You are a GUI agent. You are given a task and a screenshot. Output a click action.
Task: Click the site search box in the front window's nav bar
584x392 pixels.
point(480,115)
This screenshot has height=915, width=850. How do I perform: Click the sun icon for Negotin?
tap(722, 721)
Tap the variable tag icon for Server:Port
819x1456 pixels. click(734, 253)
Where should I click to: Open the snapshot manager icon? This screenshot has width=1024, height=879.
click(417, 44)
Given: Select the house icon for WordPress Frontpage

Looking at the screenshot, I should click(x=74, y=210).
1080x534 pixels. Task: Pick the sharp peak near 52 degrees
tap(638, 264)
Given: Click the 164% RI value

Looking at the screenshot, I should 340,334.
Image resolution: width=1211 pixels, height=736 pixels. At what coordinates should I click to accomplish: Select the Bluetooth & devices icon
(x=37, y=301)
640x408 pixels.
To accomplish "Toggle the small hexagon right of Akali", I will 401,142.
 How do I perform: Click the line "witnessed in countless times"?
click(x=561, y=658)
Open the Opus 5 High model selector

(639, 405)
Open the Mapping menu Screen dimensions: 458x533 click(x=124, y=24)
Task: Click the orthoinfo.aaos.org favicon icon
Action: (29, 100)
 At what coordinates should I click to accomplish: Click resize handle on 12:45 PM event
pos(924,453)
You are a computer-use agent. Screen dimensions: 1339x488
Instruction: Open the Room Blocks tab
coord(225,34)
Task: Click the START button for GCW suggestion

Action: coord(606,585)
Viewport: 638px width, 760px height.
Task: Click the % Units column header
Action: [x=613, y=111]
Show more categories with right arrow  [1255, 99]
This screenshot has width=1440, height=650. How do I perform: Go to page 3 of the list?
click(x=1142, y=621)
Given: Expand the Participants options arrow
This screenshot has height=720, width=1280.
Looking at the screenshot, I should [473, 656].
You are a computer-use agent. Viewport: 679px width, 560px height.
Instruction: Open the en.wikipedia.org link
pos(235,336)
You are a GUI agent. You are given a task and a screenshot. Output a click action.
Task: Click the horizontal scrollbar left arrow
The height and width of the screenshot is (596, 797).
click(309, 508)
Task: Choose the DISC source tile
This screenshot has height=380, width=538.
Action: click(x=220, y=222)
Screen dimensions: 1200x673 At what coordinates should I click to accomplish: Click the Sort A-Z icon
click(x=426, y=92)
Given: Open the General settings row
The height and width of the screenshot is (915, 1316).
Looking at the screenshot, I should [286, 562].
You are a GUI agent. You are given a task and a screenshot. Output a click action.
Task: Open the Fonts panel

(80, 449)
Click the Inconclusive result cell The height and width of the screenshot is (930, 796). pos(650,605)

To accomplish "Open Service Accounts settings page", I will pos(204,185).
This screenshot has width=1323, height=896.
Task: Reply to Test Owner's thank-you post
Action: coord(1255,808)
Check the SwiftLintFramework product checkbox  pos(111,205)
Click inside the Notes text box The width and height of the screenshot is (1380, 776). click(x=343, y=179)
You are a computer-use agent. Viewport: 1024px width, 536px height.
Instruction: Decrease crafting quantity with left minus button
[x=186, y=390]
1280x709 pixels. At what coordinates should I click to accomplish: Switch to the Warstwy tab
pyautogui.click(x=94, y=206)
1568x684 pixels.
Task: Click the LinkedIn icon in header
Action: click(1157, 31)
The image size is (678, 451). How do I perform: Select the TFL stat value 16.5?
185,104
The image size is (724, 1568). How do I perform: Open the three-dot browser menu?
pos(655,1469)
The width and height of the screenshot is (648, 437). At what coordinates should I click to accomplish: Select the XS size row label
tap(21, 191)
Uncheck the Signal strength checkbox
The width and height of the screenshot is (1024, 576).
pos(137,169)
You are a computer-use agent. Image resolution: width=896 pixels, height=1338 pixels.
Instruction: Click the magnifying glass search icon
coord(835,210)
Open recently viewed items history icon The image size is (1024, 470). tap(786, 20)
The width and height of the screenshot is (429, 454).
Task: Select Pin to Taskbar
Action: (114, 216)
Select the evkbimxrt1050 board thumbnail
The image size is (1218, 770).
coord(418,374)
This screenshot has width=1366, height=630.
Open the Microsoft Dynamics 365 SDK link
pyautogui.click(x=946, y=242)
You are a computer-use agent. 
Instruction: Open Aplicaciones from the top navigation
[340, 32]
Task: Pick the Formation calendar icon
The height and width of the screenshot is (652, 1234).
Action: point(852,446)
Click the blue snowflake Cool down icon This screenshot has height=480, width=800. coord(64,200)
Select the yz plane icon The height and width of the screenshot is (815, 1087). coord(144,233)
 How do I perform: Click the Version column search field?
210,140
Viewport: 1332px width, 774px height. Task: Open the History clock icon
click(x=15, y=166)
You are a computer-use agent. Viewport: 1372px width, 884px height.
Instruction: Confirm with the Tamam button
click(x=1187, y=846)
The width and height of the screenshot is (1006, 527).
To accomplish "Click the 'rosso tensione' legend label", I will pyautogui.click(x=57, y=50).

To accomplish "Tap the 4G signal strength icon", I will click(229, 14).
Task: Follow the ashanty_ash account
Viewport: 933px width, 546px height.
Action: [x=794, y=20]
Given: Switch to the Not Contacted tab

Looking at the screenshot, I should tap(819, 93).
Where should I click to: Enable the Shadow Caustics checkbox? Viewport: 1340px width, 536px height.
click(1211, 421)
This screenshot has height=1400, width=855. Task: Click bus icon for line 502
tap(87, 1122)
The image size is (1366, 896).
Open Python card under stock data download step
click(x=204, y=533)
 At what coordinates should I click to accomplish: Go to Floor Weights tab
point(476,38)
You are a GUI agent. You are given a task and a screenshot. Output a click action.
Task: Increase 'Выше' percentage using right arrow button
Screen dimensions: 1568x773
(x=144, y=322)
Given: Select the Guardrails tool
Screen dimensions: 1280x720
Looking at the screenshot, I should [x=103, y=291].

» **WHAT THE EXERCISE ASKS**
The reply should contain all of the entries exactly as shown above.

» **SOLVED EXERCISE**
You are a GUI agent. You are given a task and a screenshot. Output a click action.
Task: Click the site search box in the front window's nav bar
584x392 pixels.
point(480,115)
This screenshot has height=915, width=850. How do I perform: Click the sun icon for Negotin?
tap(722, 721)
Tap the variable tag icon for Server:Port
819x1456 pixels. click(734, 253)
Where should I click to: Open the snapshot manager icon? This screenshot has width=1024, height=879.
click(417, 44)
Given: Select the house icon for WordPress Frontpage

Looking at the screenshot, I should click(x=74, y=210).
1080x534 pixels. Task: Pick the sharp peak near 52 degrees
tap(638, 264)
Given: Click the 164% RI value

Looking at the screenshot, I should 340,334.
Image resolution: width=1211 pixels, height=736 pixels. At what coordinates should I click to accomplish: Select the Bluetooth & devices icon
(x=37, y=301)
640x408 pixels.
To accomplish "Toggle the small hexagon right of Akali", I will 401,142.
 How do I perform: Click the line "witnessed in countless times"?
click(x=561, y=658)
Open the Opus 5 High model selector

(639, 405)
Open the Mapping menu Screen dimensions: 458x533 click(x=124, y=24)
Task: Click the orthoinfo.aaos.org favicon icon
Action: (29, 100)
 At what coordinates should I click to accomplish: Click resize handle on 12:45 PM event
pos(924,453)
You are a computer-use agent. Screen dimensions: 1339x488
Instruction: Open the Room Blocks tab
coord(225,34)
Task: Click the START button for GCW suggestion

Action: coord(606,585)
Viewport: 638px width, 760px height.
Task: Click the % Units column header
Action: [x=613, y=111]
Show more categories with right arrow  [1255, 99]
This screenshot has width=1440, height=650. How do I perform: Go to page 3 of the list?
click(x=1142, y=621)
Given: Expand the Participants options arrow
This screenshot has height=720, width=1280.
Looking at the screenshot, I should [473, 656].
You are a computer-use agent. Viewport: 679px width, 560px height.
Instruction: Open the en.wikipedia.org link
pos(235,336)
You are a GUI agent. You are given a task and a screenshot. Output a click action.
Task: Click the horizontal scrollbar left arrow
The height and width of the screenshot is (596, 797).
click(309, 508)
Task: Choose the DISC source tile
This screenshot has height=380, width=538.
Action: click(x=220, y=222)
Screen dimensions: 1200x673 At what coordinates should I click to accomplish: Click the Sort A-Z icon
click(x=426, y=92)
Given: Open the General settings row
The height and width of the screenshot is (915, 1316).
Looking at the screenshot, I should [286, 562].
You are a GUI agent. You are given a task and a screenshot. Output a click action.
Task: Open the Fonts panel

(80, 449)
Click the Inconclusive result cell The height and width of the screenshot is (930, 796). pos(650,605)

To accomplish "Open Service Accounts settings page", I will pos(204,185).
This screenshot has width=1323, height=896.
Task: Reply to Test Owner's thank-you post
Action: coord(1255,808)
Check the SwiftLintFramework product checkbox  pos(111,205)
Click inside the Notes text box The width and height of the screenshot is (1380, 776). click(x=343, y=179)
You are a computer-use agent. Viewport: 1024px width, 536px height.
Instruction: Decrease crafting quantity with left minus button
[x=186, y=390]
1280x709 pixels. At what coordinates should I click to accomplish: Switch to the Warstwy tab
pyautogui.click(x=94, y=206)
1568x684 pixels.
Task: Click the LinkedIn icon in header
Action: click(1157, 31)
The image size is (678, 451). How do I perform: Select the TFL stat value 16.5?
185,104
The image size is (724, 1568). How do I perform: Open the three-dot browser menu?
pos(655,1469)
The width and height of the screenshot is (648, 437). At what coordinates should I click to accomplish: Select the XS size row label
tap(21, 191)
Uncheck the Signal strength checkbox
The width and height of the screenshot is (1024, 576).
pos(137,169)
You are a computer-use agent. Image resolution: width=896 pixels, height=1338 pixels.
Instruction: Click the magnifying glass search icon
coord(835,210)
Open recently viewed items history icon The image size is (1024, 470). tap(786, 20)
The width and height of the screenshot is (429, 454).
Task: Select Pin to Taskbar
Action: (114, 216)
Select the evkbimxrt1050 board thumbnail
The image size is (1218, 770).
coord(418,374)
This screenshot has width=1366, height=630.
Open the Microsoft Dynamics 365 SDK link
pyautogui.click(x=946, y=242)
You are a computer-use agent. 
Instruction: Open Aplicaciones from the top navigation
[340, 32]
Task: Pick the Formation calendar icon
The height and width of the screenshot is (652, 1234).
Action: point(852,446)
Click the blue snowflake Cool down icon This screenshot has height=480, width=800. coord(64,200)
Select the yz plane icon The height and width of the screenshot is (815, 1087). coord(144,233)
 How do I perform: Click the Version column search field?
210,140
Viewport: 1332px width, 774px height. Task: Open the History clock icon
click(x=15, y=166)
You are a computer-use agent. Viewport: 1372px width, 884px height.
Instruction: Confirm with the Tamam button
click(x=1187, y=846)
The width and height of the screenshot is (1006, 527).
To accomplish "Click the 'rosso tensione' legend label", I will pyautogui.click(x=57, y=50).

To accomplish "Tap the 4G signal strength icon", I will click(229, 14).
Task: Follow the ashanty_ash account
Viewport: 933px width, 546px height.
Action: [x=794, y=20]
Given: Switch to the Not Contacted tab

Looking at the screenshot, I should tap(819, 93).
Where should I click to: Enable the Shadow Caustics checkbox? Viewport: 1340px width, 536px height.
click(1211, 421)
This screenshot has height=1400, width=855. Task: Click bus icon for line 502
tap(87, 1122)
The image size is (1366, 896).
Open Python card under stock data download step
click(x=204, y=533)
 At what coordinates should I click to accomplish: Go to Floor Weights tab
point(476,38)
You are a GUI agent. You are given a task and a screenshot. Output a click action.
Task: Increase 'Выше' percentage using right arrow button
Screen dimensions: 1568x773
(x=144, y=322)
Given: Select the Guardrails tool
Screen dimensions: 1280x720
Looking at the screenshot, I should [x=103, y=291].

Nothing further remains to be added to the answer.